For the most part, those of us who use sites with user generated content, like this blog right here, will do everything possible to strip out and "sanitize" the content sent in by the public. This is mainly done as a security measure. While not enough by itself, htmlEditFormat can be used to strip out and block attempts to spam/misdirect users. Even when not worried about that, innocent users, if given the ability to inject HTML into your site, could easily make a simple HTML mistake that renders your site completely broken. (Visibly anyway.) While a few sites allow for basic HTML, in general you are stuck with simple plain text. Because of this many people will use a few common typographical symbols to convey meaning. For example, I may use footo symbolize boldness or strong feeling. I may also use underscores as a way to represent italics. Let's look at a simple example of how ColdFusion can render some of these into real HTML tags.

First, I'll create a simple form that renders a textarea.


<cfparam name="form.comments" default="">

<form method="post">
<cfoutput><textarea name="comments" style="width:300px;height:200px">#form.comments#</textarea></cfoutput><br/>
<input type="submit" value="Test">
</form>

<cfif len(trim(form.comments))>
	<cfoutput>#markupRender(form.comments)#</cfoutput>
	<p>
	<cfoutput>#htmlEditFormat(markupRender(form.comments))#</cfoutput>
</cfif>

The UDF, markupRender, doesn't exist yet, but notice how for this test I render both the result and the htmlEditFormat of the result. I wouldn't use the second output in production, but for testing, this lets me see the actual HTML rendered. Now let's look at the UDF:


<cfscript>
function markupRender(required string text) {
	text = htmlEditFormat(text);
	text = reReplace(text, "\*(.*?)\*", "<b>\1</b>","all");
	text = reReplace(text, "_(.*?)_", "<i>\1</i>","all");
	return text;
}
</cfscript>

Not much at all to it, is there? I first perform a quick htmlEditFormat on the text, and then follow up with two simple regular expressions. Notice that I have to escape * since it is a special character in regexes. Also note the use of .? - specifically the ?. The . means match anything 0 or more times, but the use of ? makes it non greedy. Why is that important? Consider this string: I love ColdFusion and I love Star Wars.
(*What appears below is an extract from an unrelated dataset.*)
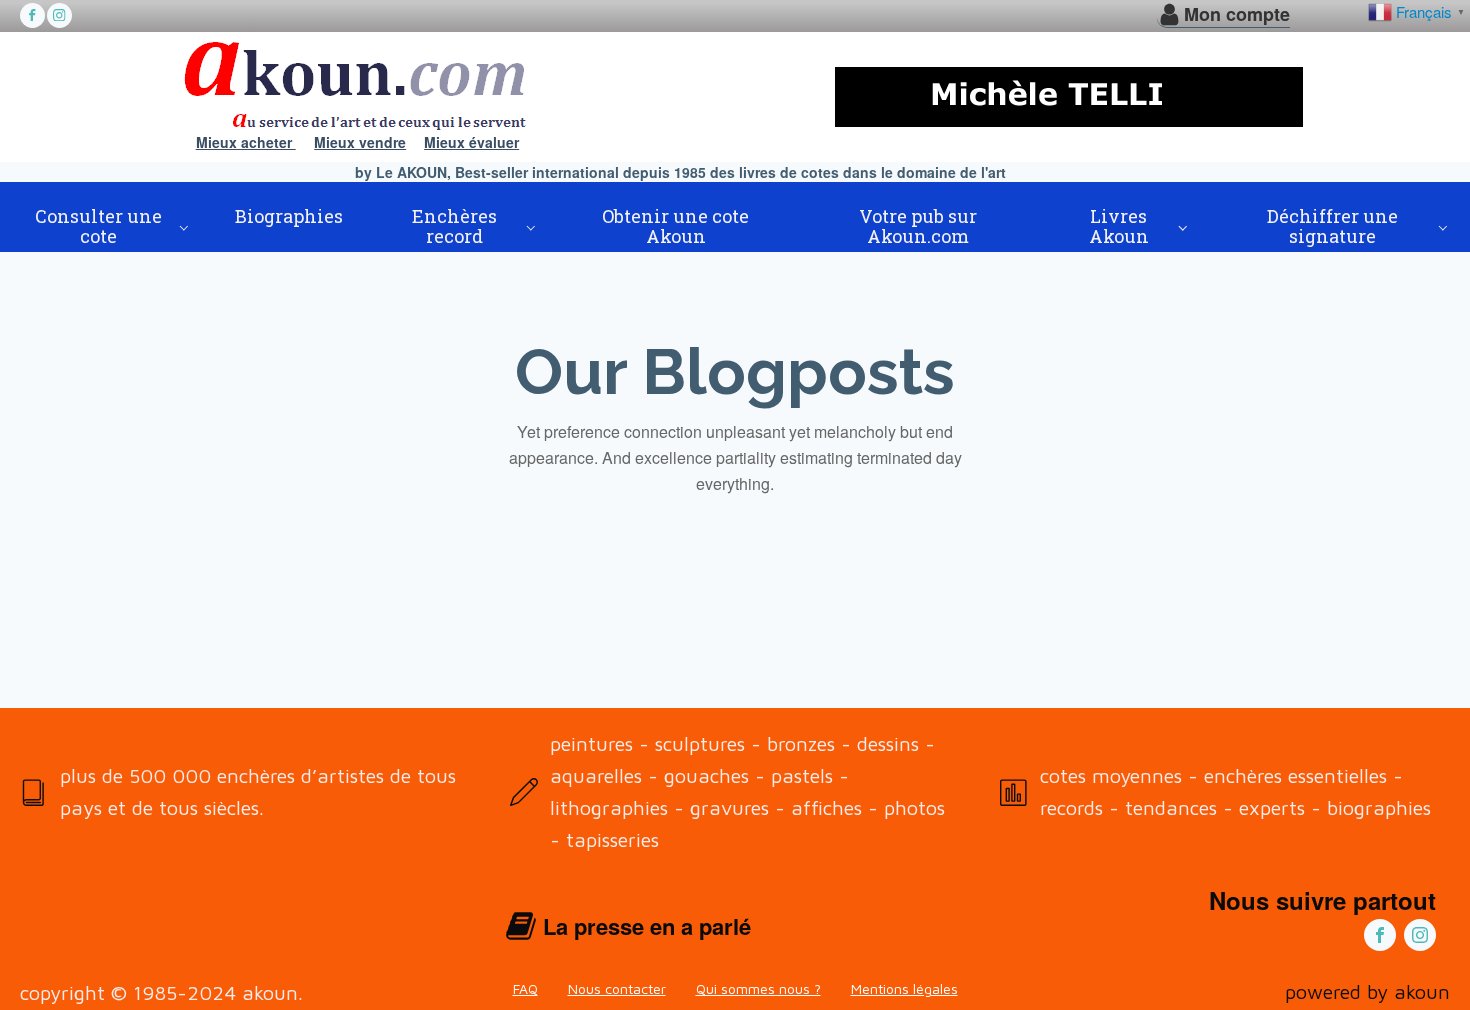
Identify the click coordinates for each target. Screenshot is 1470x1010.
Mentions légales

Without the non-greedy mark, the match on (anything) would go from the beginning of the first love all the way to the end of the last one.

Want to test it? Give it a run here: http://www.coldfusionjedi.com/demos/may102011/test0.cfm Sorry - online demo no longer available.

How about we take it one step further? Imagine if the user enters something like this:

This *is* a *test*. I feel _strongly_ about this, I really do.

And I live at:

900 Elm Street
Lafayette, LA

As you can see, I've got 3 paragraphs with the third paragraph being an address. The built-in function paragraphFormat would handle the paragraphs in general, but would not handle the address being on two lines. Luckily there is a UDF at CFLib just for that - paragraphformat2.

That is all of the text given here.